Dunque su Rousseau si vota in base a una sintesi parziale, come dicono dal Pd, anzi «una bozza avanzata, un work in progress», come specifica Gianni Cuperlo, mentre il capogruppo Pd al Senato Andrea Marcucci annunciava una nuova riunione con Conte proprio sul programma. E subito si è registrata la distanza dai 5 stelle, secondo cui il programma è messo in Rete è praticamente definitivo e, esulta Di Maio, «affronta tutti i punti del M5s presentati al presidente Conte».
Definitivo o meno, il programma nel merito appare estremamente sbilanciato a sinistra, com'era prevedibile. Le imprese, come fa notare l'azzurra, Mariastella Gelmini sono praticamente dimenticate, salvo vaghi auspici sul «rafforzamento dell'export» attuato «accompagnando il made in Italy» (ma dove?). C'è la «riduzione delle tasse sul lavoro» ma «a vantaggio dei lavoratori», c'è il «salario minimo» per i dipendenti e il «giusto compenso» per i non dipendenti, misure che suscitano dubbi anche tra i sindacati (a proposito: si preparino a una «legge sulla rappresentanza sindacale»), c'è «l'inasprimento delle pene per i grandi evasori e rendendo quanto più possibile trasparenti le transazioni commerciali», una «legge per la parità di genere nelle retribuzioni» tutta da esplorare e una minacciosa (per le aziende) esortazione a «concentrarsi sui modelli redistributivi che incidono sul commercio elettronico» e il solito riferimento al conflitto di interesse (che pure alligna comodamente sia tra le fila del Pd che tra quelle del M5s) condito da un chiaro riferimento anti berlusconiano, tema che unisce i due partiti, alla «riforma del sistema radiotelevisivo improntato alla tutela dell'indipendenza e del pluralismo».
I programmi sono sempre libri dei sogni, ma questo è soprattutto attento a evitare gli incubi: non c'è traccia dei temi su cui piddini e grillini si sono azzannati fino a ferragosto.
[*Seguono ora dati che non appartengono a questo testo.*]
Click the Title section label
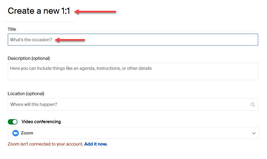 12,29
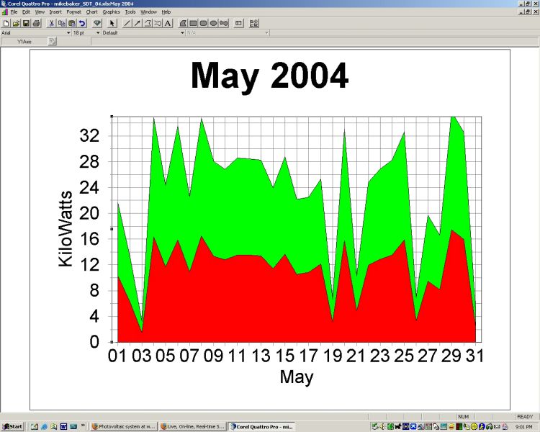540x432 pixels.
Task: Open the Graphics menu
Action: 111,12
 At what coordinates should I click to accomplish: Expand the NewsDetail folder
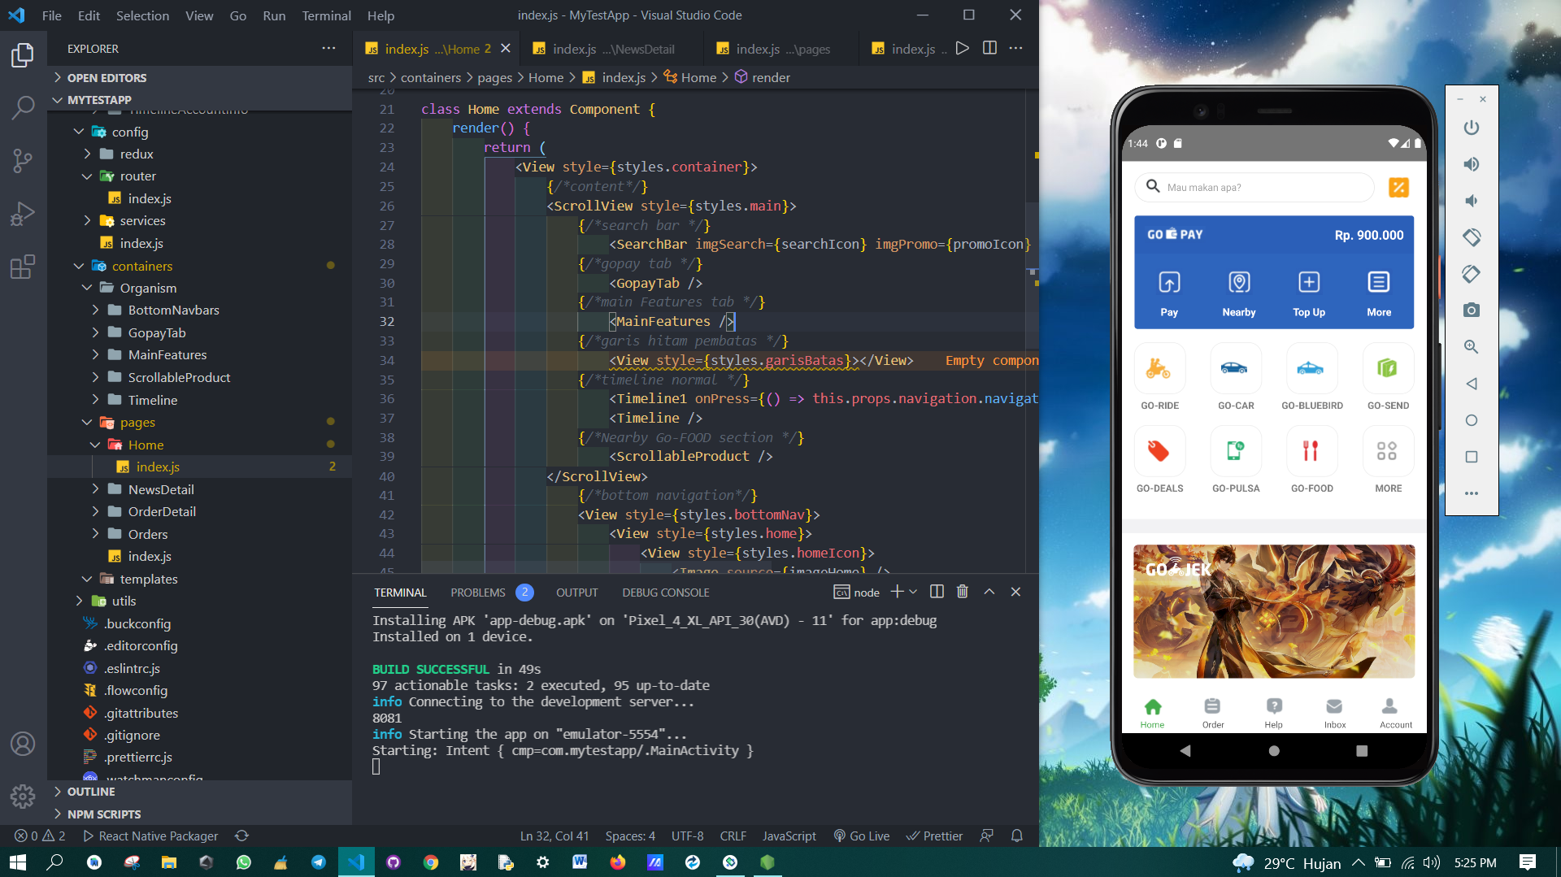click(95, 489)
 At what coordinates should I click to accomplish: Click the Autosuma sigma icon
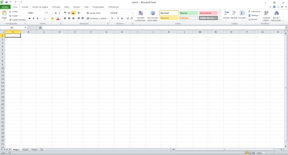click(x=249, y=12)
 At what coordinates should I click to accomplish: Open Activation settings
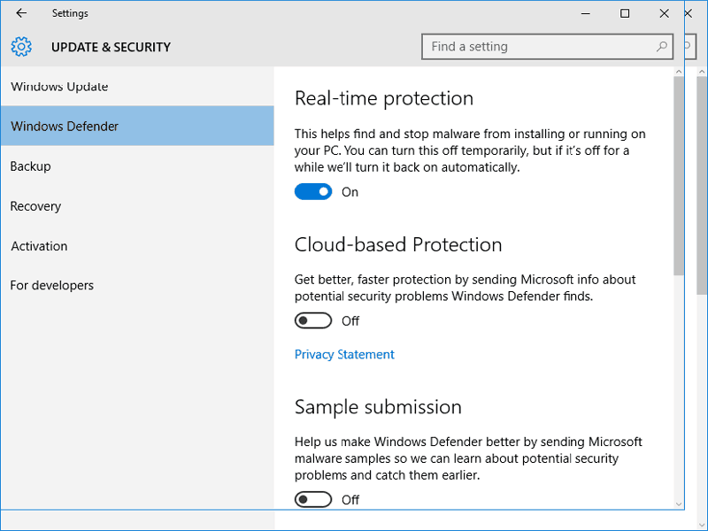tap(39, 246)
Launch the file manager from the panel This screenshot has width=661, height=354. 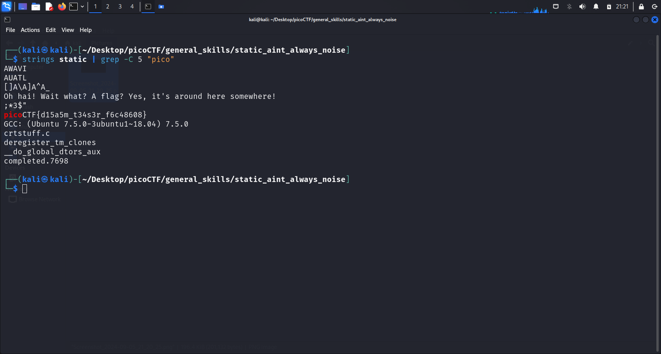tap(36, 7)
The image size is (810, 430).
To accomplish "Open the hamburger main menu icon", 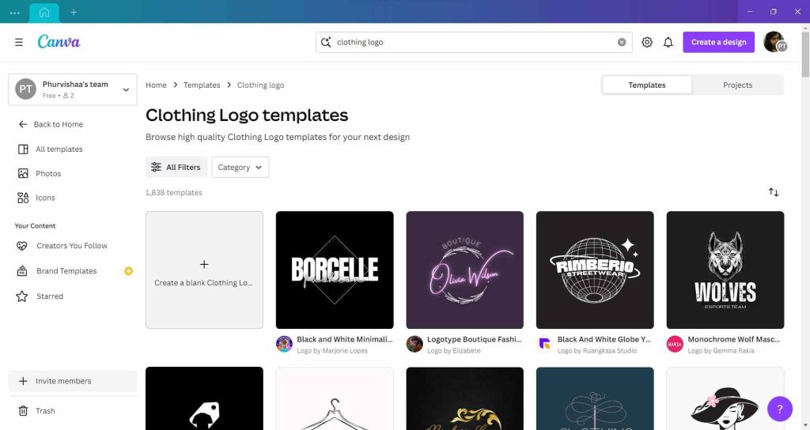I will click(x=19, y=42).
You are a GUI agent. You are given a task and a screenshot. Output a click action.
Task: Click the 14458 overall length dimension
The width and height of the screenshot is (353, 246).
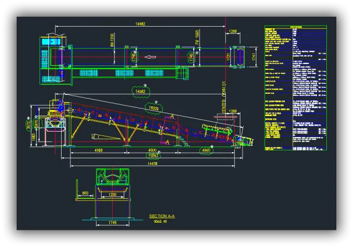click(x=150, y=163)
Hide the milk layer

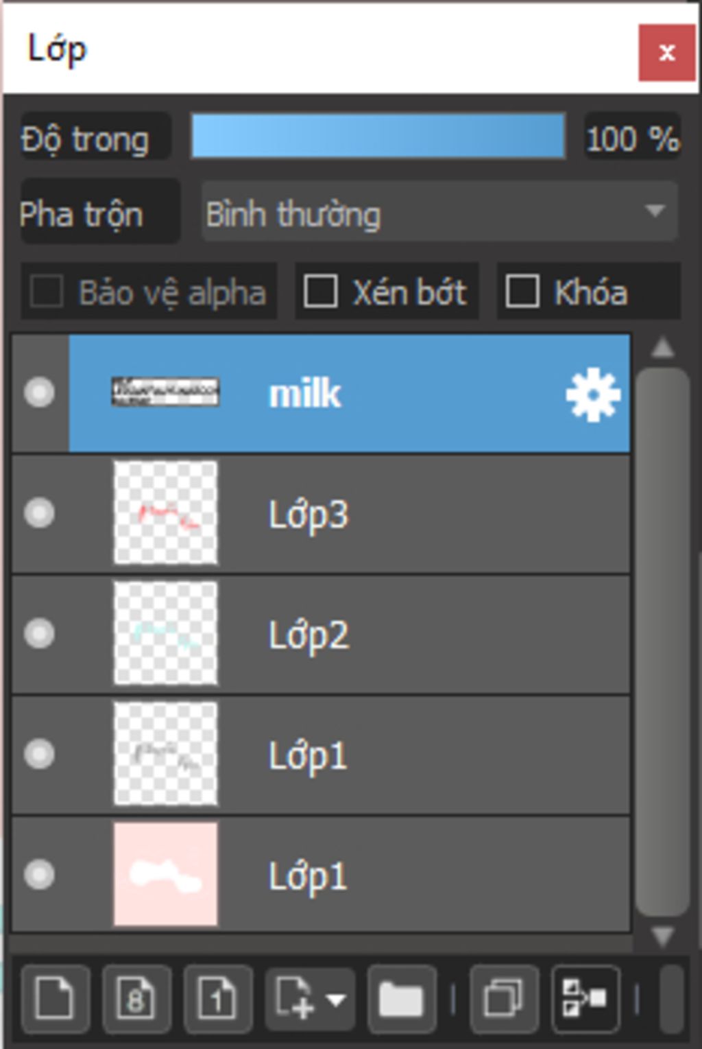(x=39, y=392)
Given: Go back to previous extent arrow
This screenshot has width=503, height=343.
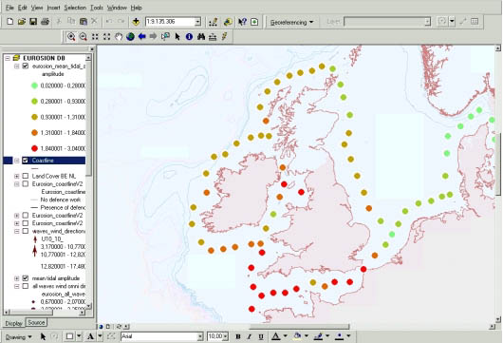Looking at the screenshot, I should pyautogui.click(x=141, y=37).
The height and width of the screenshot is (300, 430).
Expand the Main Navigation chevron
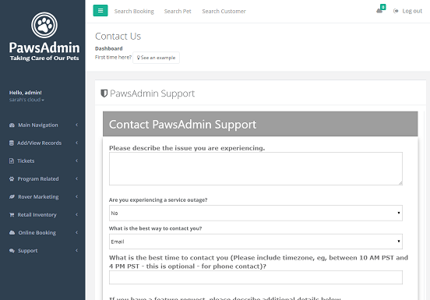[x=77, y=125]
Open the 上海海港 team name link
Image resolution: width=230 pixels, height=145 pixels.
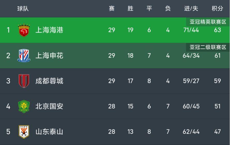pos(49,30)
C'è il taglio dei parlamentari, ma non una parola su Alitalia, Ilva, Tav e grandi infrastrutture. Scomparsa l'esortazione zingarettiana a una «appartenenza leale all'Ue» e al «pieno riconoscimento della democrazia rappresentativa», che del resto sarebbe suonato ridicolo durante il voto su Rousseau, simulacro grillino della democrazia diretta. C'è l'economia verde, ma è cancellata la frase di Di Maio «basta inceneritori e trivelle».
Sul fronte opposto, quello che accontenta il Pd, la «separazione tra banche di investimento e commerciali» invocata da Di Maio viene derubricata «politiche per la tutela dei risparmiatori» e sparisce il sottile riferimento al tormentone grillino del «partito di Bibbiano», tradptto di Di Maio in norme sull'affido dei minori.
L'attacco al decreto Salvini bis, a sua volta, si limita a un «aggiornamento secondo le recenti osservazioni formulate dal presidente della Repubblica», eppure ancora ieri sera su Facebook Zingaretti trionfante parlava di «modifica radicale dei decreti sicurezza». Via, ovviamente, la flat tax resta l'eterna promessa dell'«ampia riforma fiscale» che, accostata come fa il programma alla parola «semplificazione», fa immediatamente venire l'orticaria ai commercialisti (e ai contribuenti).
Ma la vera ciliegina sulla torta è l'ultimo punto: l'impegno del governo a rendere Roma più
accogliente per turisti e residenti. È il comma «Raggi»: Virginia si era lamentata che Conte non avesse parlato del caso Roma. Per il Pd della capitale è l'ultima umiliazione: ora saranno costretti pure ad applaudire Spelacchio.